Either change alone would have caused an overrun. Together, they produced a 2.4x cost increase in two weeks.

The lesson is not that forecasting is impossible — it is that a good forecast needs to model both inputs explicitly and track them separately. A forecast that only monitors total spend cannot tell you whether the problem is volume growth, cost per request growth, or both.

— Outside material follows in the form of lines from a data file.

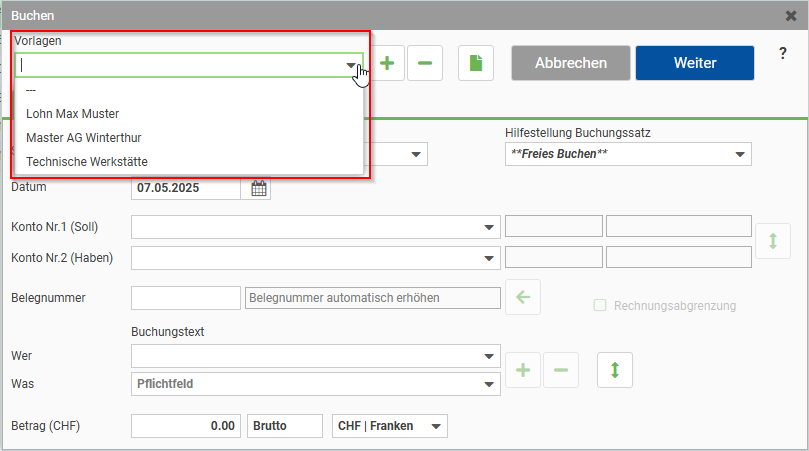This screenshot has width=809, height=451.
Task: Click the question mark help icon
Action: click(x=782, y=54)
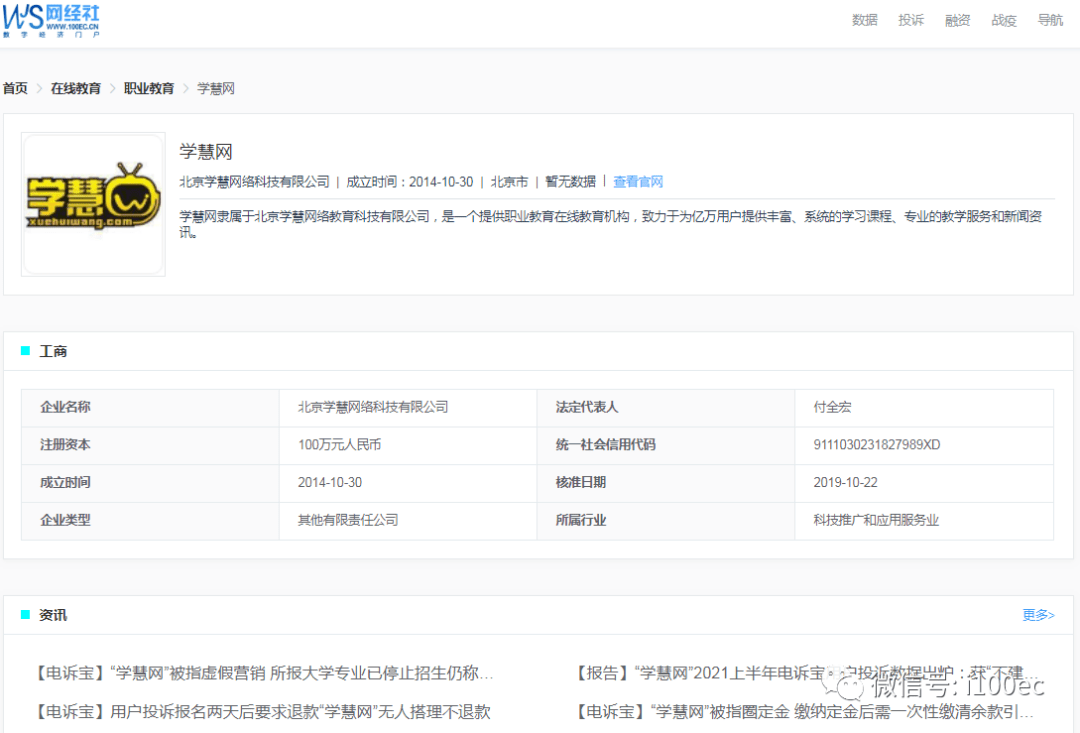Select the 战疫 navigation item
This screenshot has height=733, width=1080.
click(x=1003, y=20)
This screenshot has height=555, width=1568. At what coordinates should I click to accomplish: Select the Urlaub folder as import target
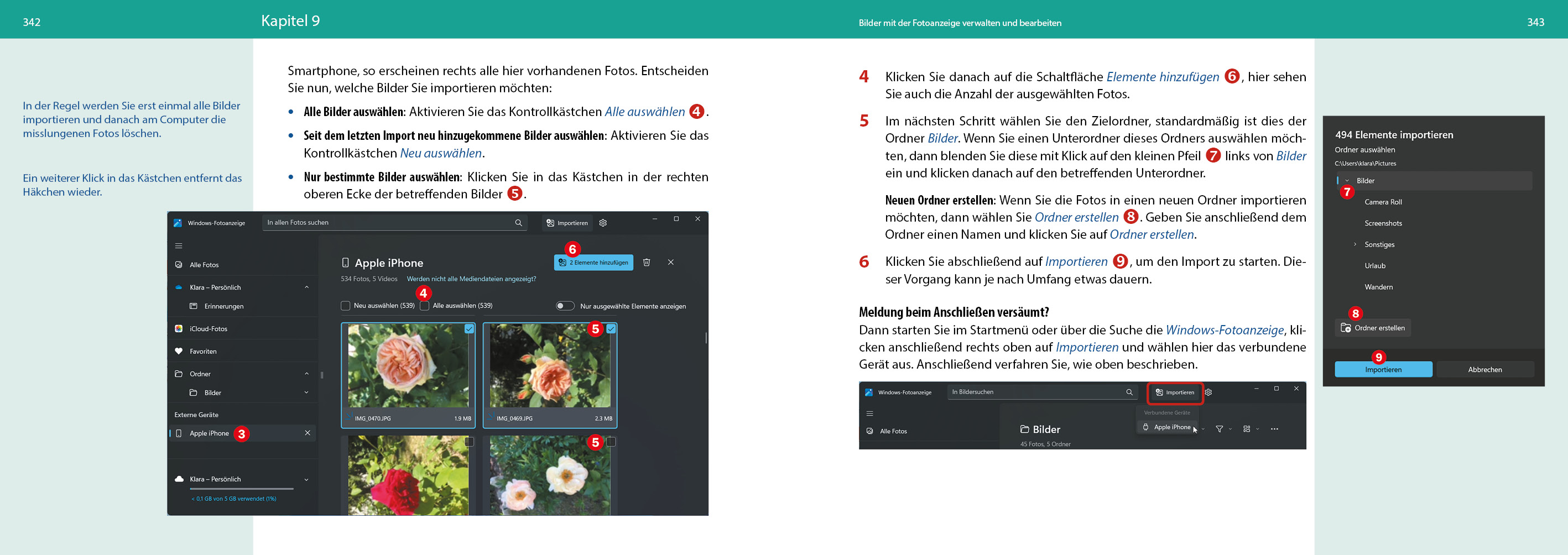pyautogui.click(x=1374, y=266)
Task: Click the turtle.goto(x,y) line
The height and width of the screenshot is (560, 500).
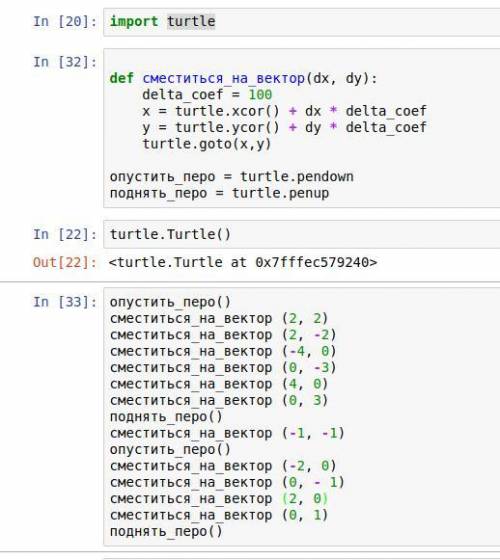Action: [x=207, y=144]
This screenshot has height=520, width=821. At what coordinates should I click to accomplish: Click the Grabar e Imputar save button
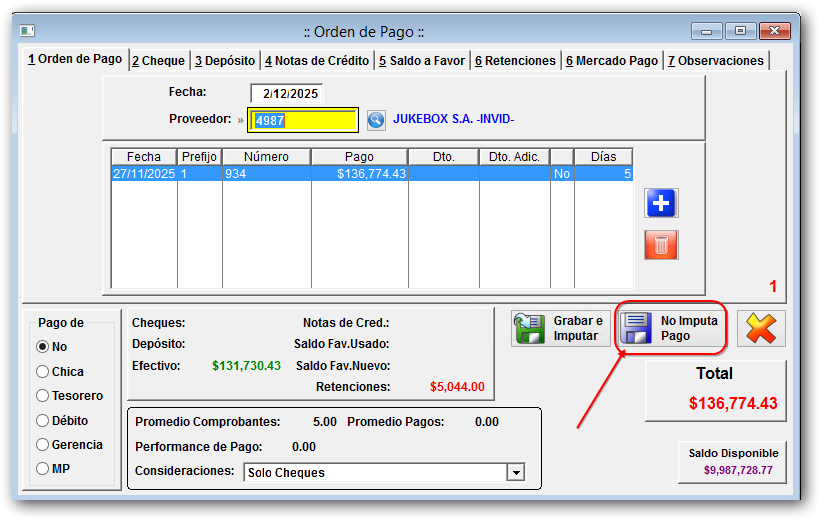pos(561,328)
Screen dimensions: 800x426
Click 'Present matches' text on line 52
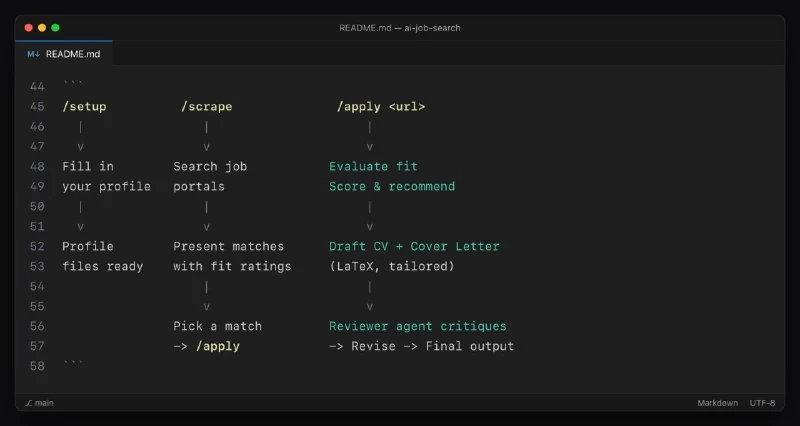(229, 246)
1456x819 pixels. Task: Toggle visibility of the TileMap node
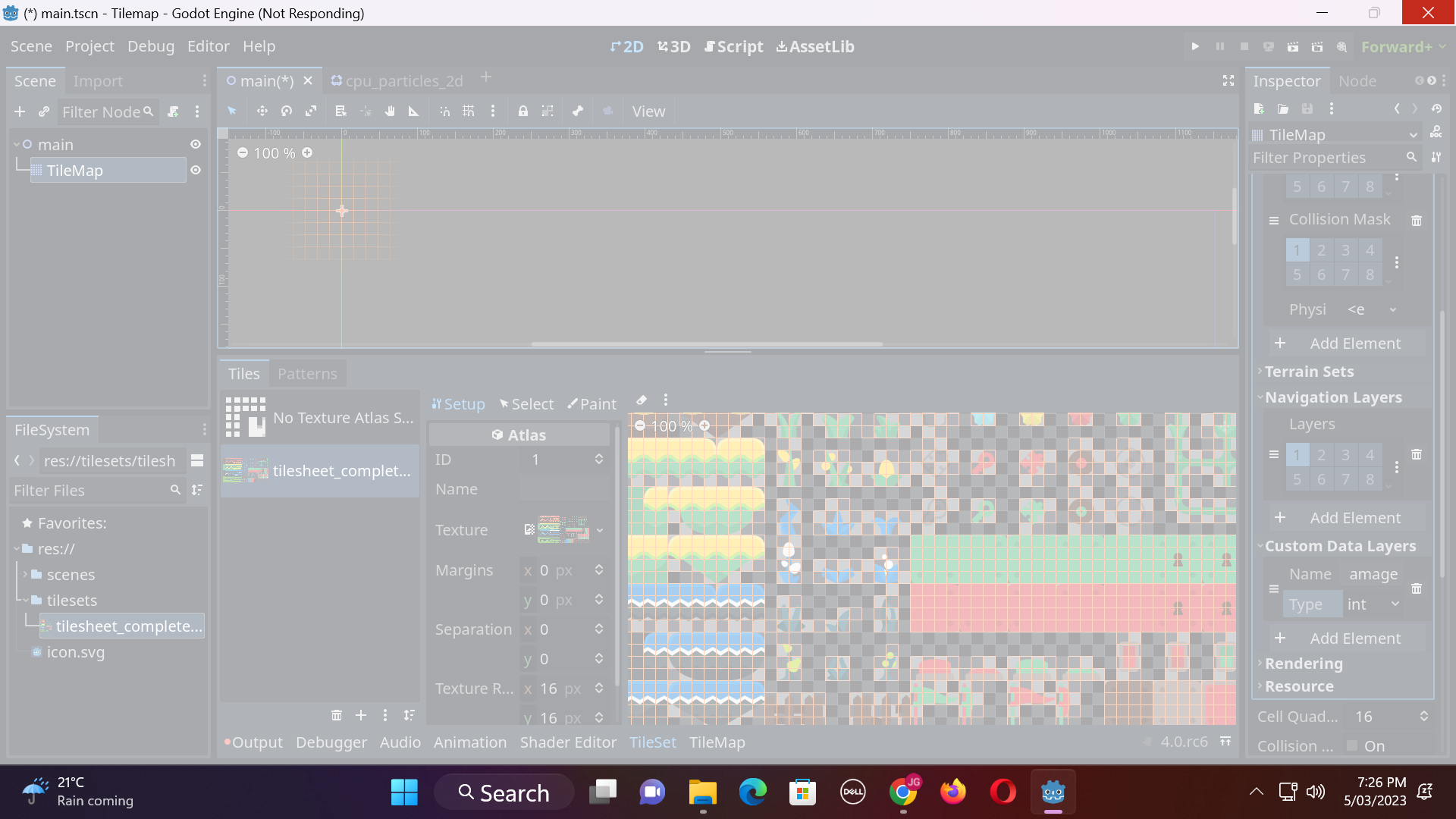click(x=195, y=170)
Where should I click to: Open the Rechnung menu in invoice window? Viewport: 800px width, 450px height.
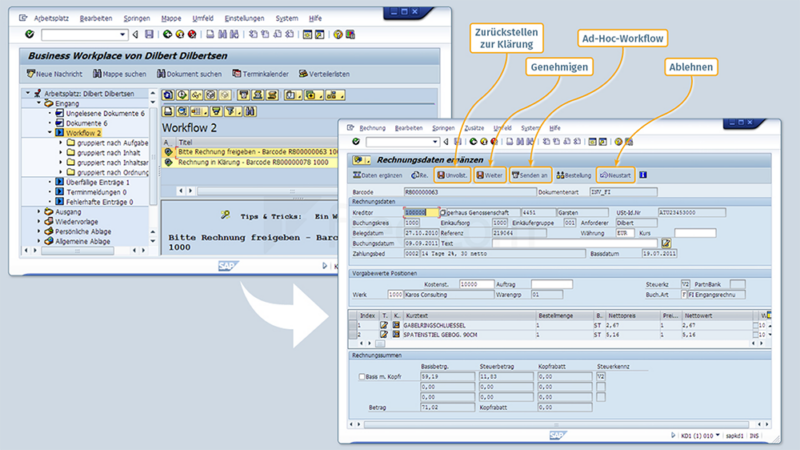(372, 128)
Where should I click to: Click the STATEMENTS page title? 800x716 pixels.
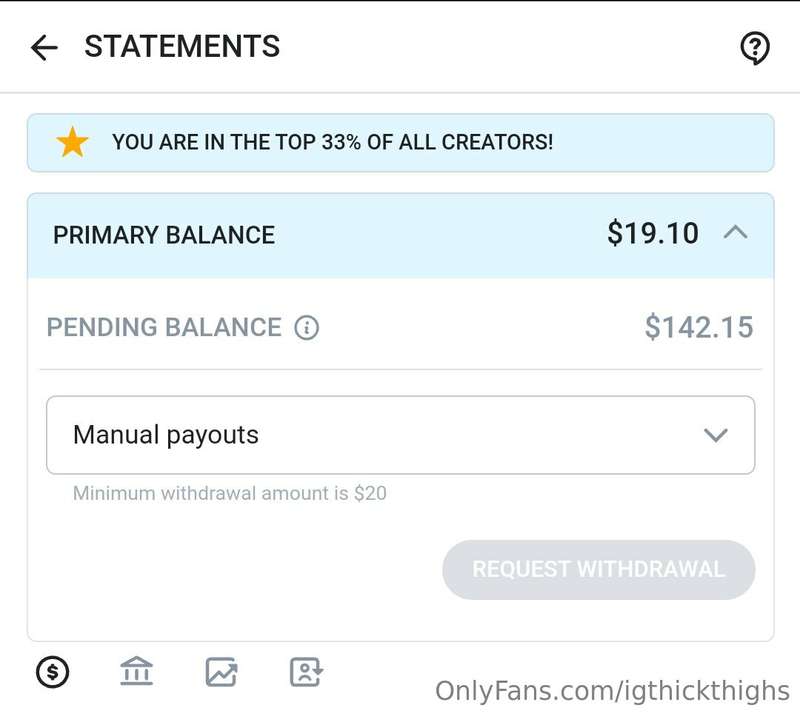182,46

The three inputs that matter most

At minimum, model these separately:

Cost per request — the average cost of one complete request in the workflow you are forecasting
Requests per day — the current daily volume
Expected daily growth rate — the percentage by which request volume is expected to grow

Simple formula:

Monthly inference cost =
cost per request × requests per day × 30

If you have user-level data:

Monthly inference cost =
cost per request × requests per user × active users

If your product has several AI workflows, create one line per workflow instead of one blended average. A blended average hides the cases where one workflow is cheap and growing slowly while another is expensive and growing fast.

How to choose cost per request as an input

This is the step that most forecasts get wrong. Teams either guess at cost per request or use an out-of-date number from when the workflow was first built.

The right way to find your cost per request: Pull total inference spend for a specific workflow over the last 7 days and divide by the request count for the same period. Do this per workflow, not for all requests combined.

Cost per request =
total inference spend for workflow X over 7 days
÷ total requests for workflow X over 7 days

If you cannot break out costs by workflow yet, use total inference spend divided by total requests as an approximation. It is less accurate but better than guessing.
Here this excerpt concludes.